**EXERCISE**
Can you reproduce the items word for word, everything from the start of the items down to the line containing "The image size is (699, 524). [77, 81]", leaving out the pictures?

Data entries:
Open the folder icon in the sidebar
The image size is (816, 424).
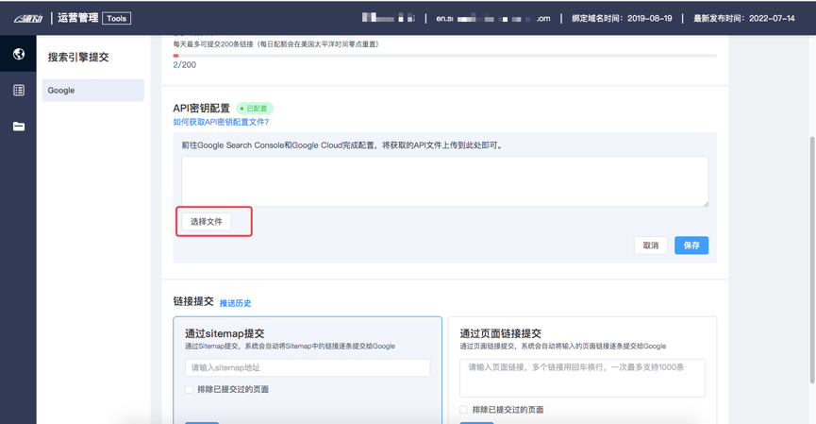point(18,127)
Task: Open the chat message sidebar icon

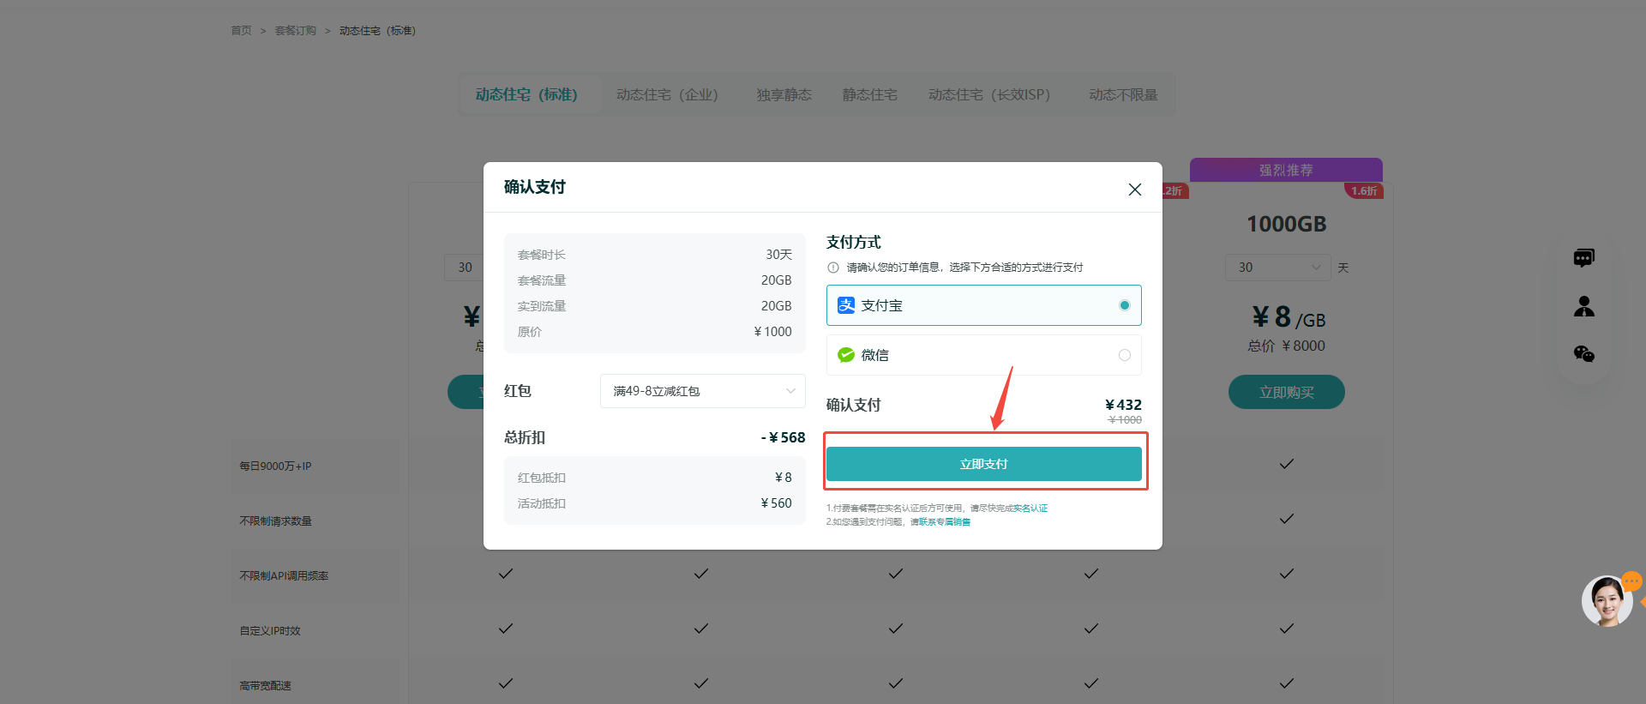Action: [x=1583, y=258]
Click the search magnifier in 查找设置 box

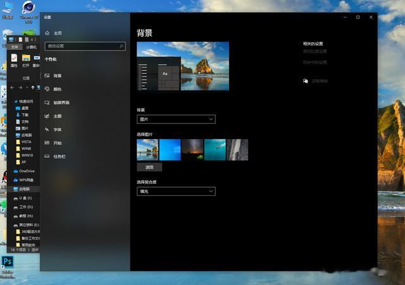[122, 46]
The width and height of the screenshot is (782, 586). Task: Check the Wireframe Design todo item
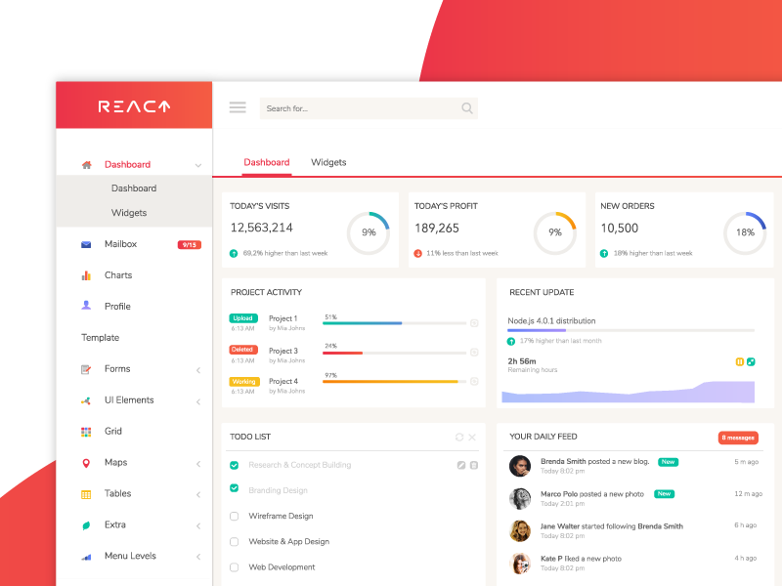[x=233, y=516]
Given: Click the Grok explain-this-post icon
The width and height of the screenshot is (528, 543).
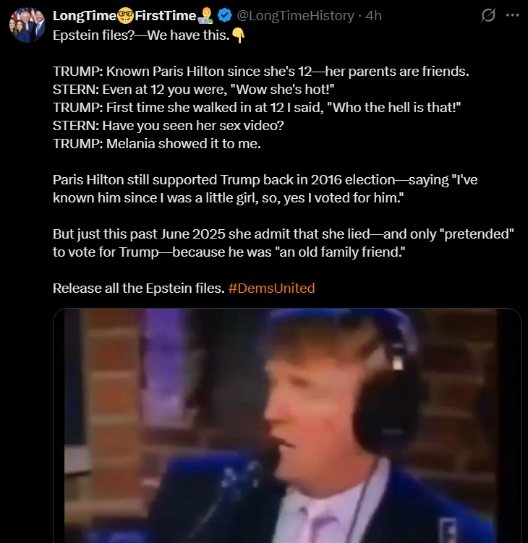Looking at the screenshot, I should pyautogui.click(x=488, y=15).
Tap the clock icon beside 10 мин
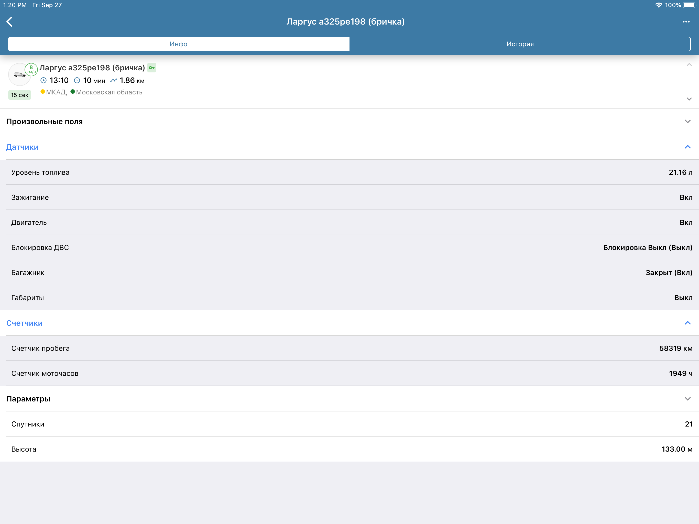The image size is (699, 524). [77, 81]
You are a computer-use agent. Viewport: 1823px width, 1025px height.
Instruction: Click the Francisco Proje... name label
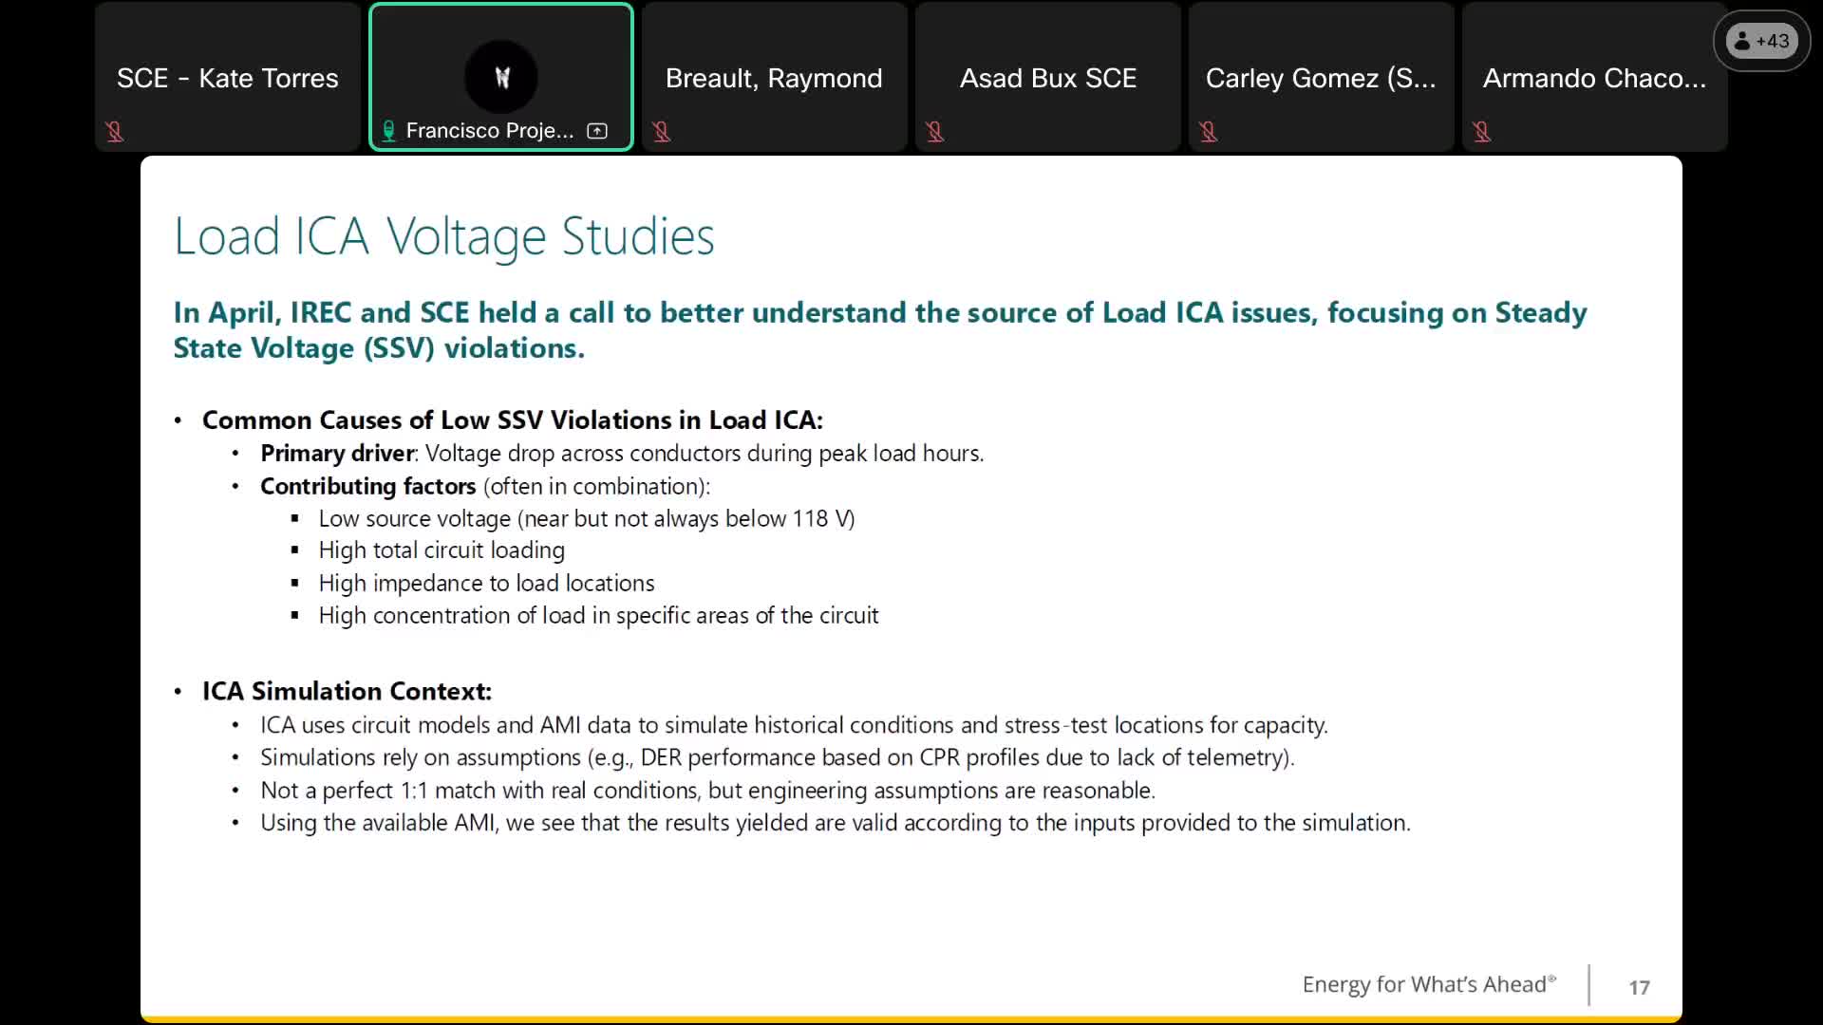[x=489, y=131]
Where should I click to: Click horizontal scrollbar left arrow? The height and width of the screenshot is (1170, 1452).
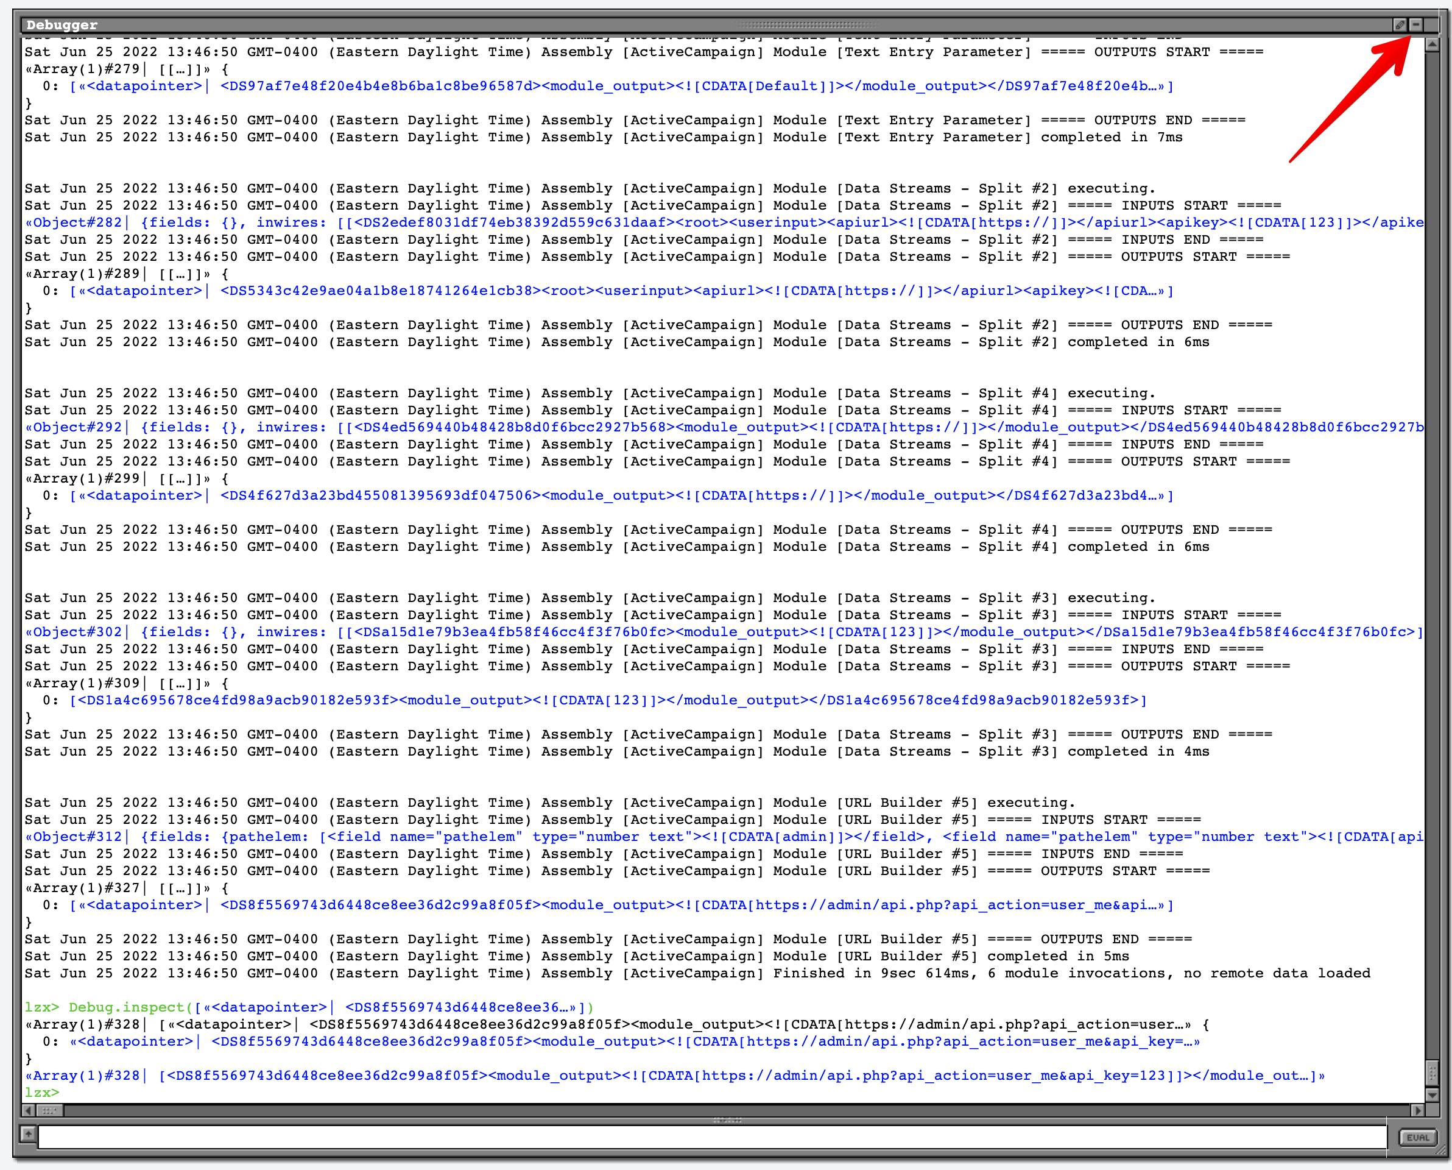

**WRITTEN ANSWER**
Open the folder icon in the sidebar
The image size is (816, 424).
point(18,127)
Task: Open the chat message sidebar icon

Action: [x=1583, y=258]
Click the search magnifier in 查找设置 box

[122, 46]
The width and height of the screenshot is (782, 586). Task: Check the Wireframe Design todo item
[x=233, y=516]
Given: Click the Grok explain-this-post icon
The width and height of the screenshot is (528, 543).
Looking at the screenshot, I should pyautogui.click(x=488, y=15).
Tap the clock icon beside 10 мин
The image size is (699, 524). [77, 81]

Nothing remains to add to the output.